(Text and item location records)
-=-=-=-=-

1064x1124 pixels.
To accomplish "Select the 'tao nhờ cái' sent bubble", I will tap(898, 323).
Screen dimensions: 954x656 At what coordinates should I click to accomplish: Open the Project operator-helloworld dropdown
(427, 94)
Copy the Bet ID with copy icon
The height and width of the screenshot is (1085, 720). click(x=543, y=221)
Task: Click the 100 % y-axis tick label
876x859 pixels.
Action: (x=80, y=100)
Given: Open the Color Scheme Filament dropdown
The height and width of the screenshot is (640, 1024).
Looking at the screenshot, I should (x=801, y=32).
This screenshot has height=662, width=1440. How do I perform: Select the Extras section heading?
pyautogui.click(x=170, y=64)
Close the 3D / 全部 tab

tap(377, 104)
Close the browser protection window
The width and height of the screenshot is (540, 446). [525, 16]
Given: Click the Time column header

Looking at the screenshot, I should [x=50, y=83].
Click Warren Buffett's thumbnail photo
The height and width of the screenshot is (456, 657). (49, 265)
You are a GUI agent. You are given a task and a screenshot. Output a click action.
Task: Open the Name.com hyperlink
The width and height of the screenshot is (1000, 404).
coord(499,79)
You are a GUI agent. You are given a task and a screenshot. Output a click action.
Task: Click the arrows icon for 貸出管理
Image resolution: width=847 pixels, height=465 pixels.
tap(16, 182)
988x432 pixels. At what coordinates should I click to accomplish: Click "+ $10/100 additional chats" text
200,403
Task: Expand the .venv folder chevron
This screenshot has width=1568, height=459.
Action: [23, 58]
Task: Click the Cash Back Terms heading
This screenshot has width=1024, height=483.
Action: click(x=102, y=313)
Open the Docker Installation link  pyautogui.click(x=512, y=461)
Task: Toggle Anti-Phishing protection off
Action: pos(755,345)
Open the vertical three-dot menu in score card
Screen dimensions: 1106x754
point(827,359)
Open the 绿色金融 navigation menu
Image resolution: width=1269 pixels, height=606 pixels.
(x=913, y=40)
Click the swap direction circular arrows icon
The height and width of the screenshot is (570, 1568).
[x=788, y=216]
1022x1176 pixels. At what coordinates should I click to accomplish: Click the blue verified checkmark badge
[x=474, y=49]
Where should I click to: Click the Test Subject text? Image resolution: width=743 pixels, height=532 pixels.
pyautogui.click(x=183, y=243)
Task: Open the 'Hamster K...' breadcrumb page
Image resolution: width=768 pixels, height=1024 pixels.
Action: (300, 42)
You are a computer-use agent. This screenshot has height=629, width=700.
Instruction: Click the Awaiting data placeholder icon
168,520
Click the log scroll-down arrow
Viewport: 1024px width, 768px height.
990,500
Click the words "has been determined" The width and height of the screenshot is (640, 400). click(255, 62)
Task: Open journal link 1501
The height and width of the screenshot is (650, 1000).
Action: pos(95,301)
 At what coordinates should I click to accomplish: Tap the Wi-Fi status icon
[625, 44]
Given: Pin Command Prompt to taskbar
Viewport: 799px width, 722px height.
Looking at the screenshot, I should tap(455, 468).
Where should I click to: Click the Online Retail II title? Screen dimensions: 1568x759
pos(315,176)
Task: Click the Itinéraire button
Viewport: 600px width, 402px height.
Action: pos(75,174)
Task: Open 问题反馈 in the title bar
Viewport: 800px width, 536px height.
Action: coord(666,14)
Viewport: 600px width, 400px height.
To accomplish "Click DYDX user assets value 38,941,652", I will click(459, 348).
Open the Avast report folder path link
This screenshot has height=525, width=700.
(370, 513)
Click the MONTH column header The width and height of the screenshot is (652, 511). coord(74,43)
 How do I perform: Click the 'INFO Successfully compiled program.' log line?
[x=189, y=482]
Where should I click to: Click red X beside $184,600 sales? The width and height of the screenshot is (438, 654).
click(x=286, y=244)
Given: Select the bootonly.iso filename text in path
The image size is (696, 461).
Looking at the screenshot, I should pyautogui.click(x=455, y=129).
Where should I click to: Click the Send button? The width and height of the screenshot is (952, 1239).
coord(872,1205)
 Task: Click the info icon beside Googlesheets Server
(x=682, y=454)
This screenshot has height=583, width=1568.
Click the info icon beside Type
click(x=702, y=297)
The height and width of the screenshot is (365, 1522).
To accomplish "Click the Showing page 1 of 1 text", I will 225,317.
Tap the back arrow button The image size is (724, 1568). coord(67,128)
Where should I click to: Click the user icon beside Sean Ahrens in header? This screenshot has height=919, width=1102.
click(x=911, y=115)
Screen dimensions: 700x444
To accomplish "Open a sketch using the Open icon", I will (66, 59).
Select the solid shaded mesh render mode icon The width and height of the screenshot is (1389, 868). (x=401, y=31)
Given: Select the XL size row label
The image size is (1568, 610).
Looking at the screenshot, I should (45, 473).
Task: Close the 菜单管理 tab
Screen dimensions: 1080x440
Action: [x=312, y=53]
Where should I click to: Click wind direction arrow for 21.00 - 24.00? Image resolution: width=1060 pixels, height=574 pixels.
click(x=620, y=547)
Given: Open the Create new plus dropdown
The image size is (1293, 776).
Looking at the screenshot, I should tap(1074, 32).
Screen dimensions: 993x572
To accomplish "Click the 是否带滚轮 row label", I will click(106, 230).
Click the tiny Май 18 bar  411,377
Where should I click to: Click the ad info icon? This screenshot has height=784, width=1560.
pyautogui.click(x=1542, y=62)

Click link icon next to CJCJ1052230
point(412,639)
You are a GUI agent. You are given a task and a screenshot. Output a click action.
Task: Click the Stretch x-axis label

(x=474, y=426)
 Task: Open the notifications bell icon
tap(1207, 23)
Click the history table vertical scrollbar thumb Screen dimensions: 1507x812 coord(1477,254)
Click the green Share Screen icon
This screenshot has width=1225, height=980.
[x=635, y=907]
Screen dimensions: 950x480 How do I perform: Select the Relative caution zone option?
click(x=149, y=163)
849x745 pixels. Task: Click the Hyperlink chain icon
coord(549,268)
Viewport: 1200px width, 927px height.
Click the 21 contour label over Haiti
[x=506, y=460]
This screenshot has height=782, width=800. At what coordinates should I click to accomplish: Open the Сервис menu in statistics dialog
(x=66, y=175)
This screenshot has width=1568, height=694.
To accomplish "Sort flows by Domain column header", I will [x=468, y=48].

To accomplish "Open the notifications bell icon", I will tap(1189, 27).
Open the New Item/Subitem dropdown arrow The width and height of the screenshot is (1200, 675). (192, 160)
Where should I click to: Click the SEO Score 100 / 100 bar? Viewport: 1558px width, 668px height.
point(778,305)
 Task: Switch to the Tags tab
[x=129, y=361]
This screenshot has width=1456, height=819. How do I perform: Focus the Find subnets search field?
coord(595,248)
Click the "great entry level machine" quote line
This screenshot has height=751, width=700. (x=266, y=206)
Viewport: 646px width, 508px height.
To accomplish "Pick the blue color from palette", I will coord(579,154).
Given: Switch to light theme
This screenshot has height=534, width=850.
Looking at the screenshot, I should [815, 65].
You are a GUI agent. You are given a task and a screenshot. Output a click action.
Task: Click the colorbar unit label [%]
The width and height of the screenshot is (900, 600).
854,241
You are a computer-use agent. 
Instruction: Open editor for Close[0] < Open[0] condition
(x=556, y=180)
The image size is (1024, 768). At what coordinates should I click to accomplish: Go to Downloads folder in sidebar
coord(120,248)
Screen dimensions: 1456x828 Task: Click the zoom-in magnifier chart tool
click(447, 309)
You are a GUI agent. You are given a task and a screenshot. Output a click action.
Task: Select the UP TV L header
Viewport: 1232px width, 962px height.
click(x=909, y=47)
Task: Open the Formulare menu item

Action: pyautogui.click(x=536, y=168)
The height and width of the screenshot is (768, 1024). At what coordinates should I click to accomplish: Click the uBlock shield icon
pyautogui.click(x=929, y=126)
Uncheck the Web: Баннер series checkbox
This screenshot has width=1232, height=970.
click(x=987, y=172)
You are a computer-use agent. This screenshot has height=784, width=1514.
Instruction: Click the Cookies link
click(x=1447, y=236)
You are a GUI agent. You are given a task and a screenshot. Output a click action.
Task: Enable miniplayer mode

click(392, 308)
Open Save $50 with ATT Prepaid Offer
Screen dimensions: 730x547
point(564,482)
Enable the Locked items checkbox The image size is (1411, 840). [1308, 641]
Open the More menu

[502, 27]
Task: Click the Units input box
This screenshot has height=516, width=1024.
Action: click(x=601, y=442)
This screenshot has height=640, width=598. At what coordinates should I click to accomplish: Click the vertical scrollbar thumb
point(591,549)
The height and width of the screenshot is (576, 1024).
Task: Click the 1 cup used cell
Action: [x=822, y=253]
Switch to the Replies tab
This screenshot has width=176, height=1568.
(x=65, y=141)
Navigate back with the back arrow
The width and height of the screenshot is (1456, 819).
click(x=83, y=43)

-=-=-=-=-

* THE PROBLEM: Please reproduce the records word for word, beginning with the first line and continuing through the line with "Action: pos(755,345)".

* RESPONSE TO THE EXERCISE:
1064x1124 pixels.
To accomplish "Select the 'tao nhờ cái' sent bubble", I will tap(898, 323).
Screen dimensions: 954x656 At what coordinates should I click to accomplish: Open the Project operator-helloworld dropdown
(427, 94)
Copy the Bet ID with copy icon
The height and width of the screenshot is (1085, 720). click(x=543, y=221)
Task: Click the 100 % y-axis tick label
876x859 pixels.
Action: (x=80, y=100)
Given: Open the Color Scheme Filament dropdown
The height and width of the screenshot is (640, 1024).
Looking at the screenshot, I should (x=801, y=32).
This screenshot has height=662, width=1440. How do I perform: Select the Extras section heading?
pyautogui.click(x=170, y=64)
Close the 3D / 全部 tab

tap(377, 104)
Close the browser protection window
The width and height of the screenshot is (540, 446). [525, 16]
Given: Click the Time column header

Looking at the screenshot, I should [x=50, y=83].
Click Warren Buffett's thumbnail photo
The height and width of the screenshot is (456, 657). (49, 265)
You are a GUI agent. You are given a task and a screenshot. Output a click action.
Task: Open the Name.com hyperlink
The width and height of the screenshot is (1000, 404).
coord(499,79)
You are a GUI agent. You are given a task and a screenshot. Output a click action.
Task: Click the arrows icon for 貸出管理
Image resolution: width=847 pixels, height=465 pixels.
tap(16, 182)
988x432 pixels. At what coordinates should I click to accomplish: Click "+ $10/100 additional chats" text
200,403
Task: Expand the .venv folder chevron
This screenshot has width=1568, height=459.
Action: [23, 58]
Task: Click the Cash Back Terms heading
This screenshot has width=1024, height=483.
Action: click(x=102, y=313)
Open the Docker Installation link  pyautogui.click(x=512, y=461)
Task: Toggle Anti-Phishing protection off
Action: pos(755,345)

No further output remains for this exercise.